Building upon these initial experiments, Jacquette painted aerial landscapes across the country, as well as city views in Chicago, Minneapolis, Philadelphia, San Francisco, Tokyo, Vancouver, and New Orleans. She worked from such well-known vantage points as the World Trade Center, Washington Monument and Sears Tower in Chicago, now known as the Willis Tower. It was after a trip to Hong Kong in 1990 that she began incorporating composite viewpoints into her work.
In 1984, Vincent Katz wrote, “What is the point of the aerial view [in Yvonne Jacquette’s paintings]? You can look at it and say, Oh, that’s an aerial view, but there must be more than that. There must be a reason this artist has become obsessed with this view of the world. To me, a view from a plane, especially at evening or night, is very romantic. The pretty way the lights glow and all those lives. It’s a distant view, removed, and yet it includes an intimacy of looking into people’s backyards.”

**YOUR GOAL**.
In the passage on Jacquette's aerial paintings, recast the paragraph beginning "Building upon these initial experiments" as a short bulleted list that keeps its main facts. None of these entries is needed for the work on the passage.

**Stored data**.
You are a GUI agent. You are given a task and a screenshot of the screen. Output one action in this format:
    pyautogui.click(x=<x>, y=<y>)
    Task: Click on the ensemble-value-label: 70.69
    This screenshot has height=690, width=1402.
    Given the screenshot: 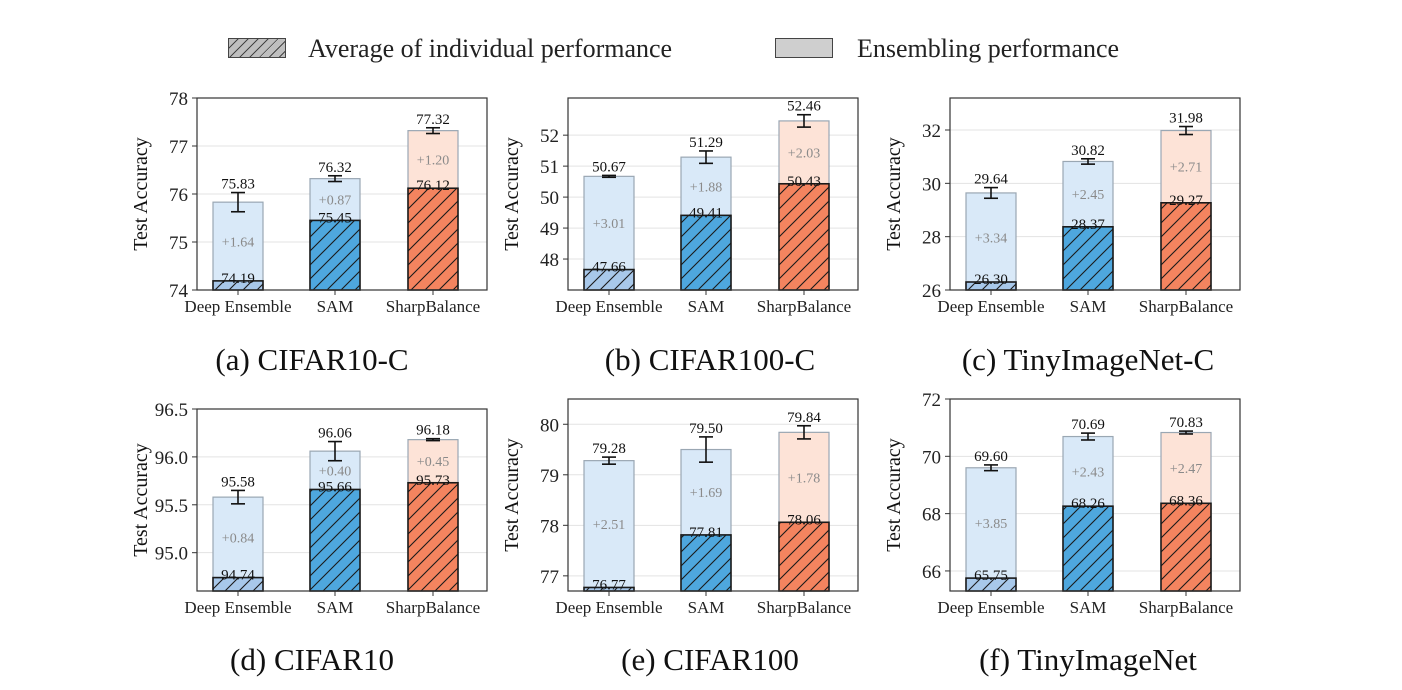 What is the action you would take?
    pyautogui.click(x=1088, y=425)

**ANSWER FOR THIS EXERCISE**.
- Painted aerial landscapes across the country and city views of Chicago, Minneapolis, Philadelphia, San Francisco, Tokyo, Vancouver, and New Orleans
- Worked from well-known vantage points such as the World Trade Center, the Washington Monument, and Chicago's Sears Tower (now the Willis Tower)
- Began incorporating composite viewpoints after a trip to Hong Kong in 1990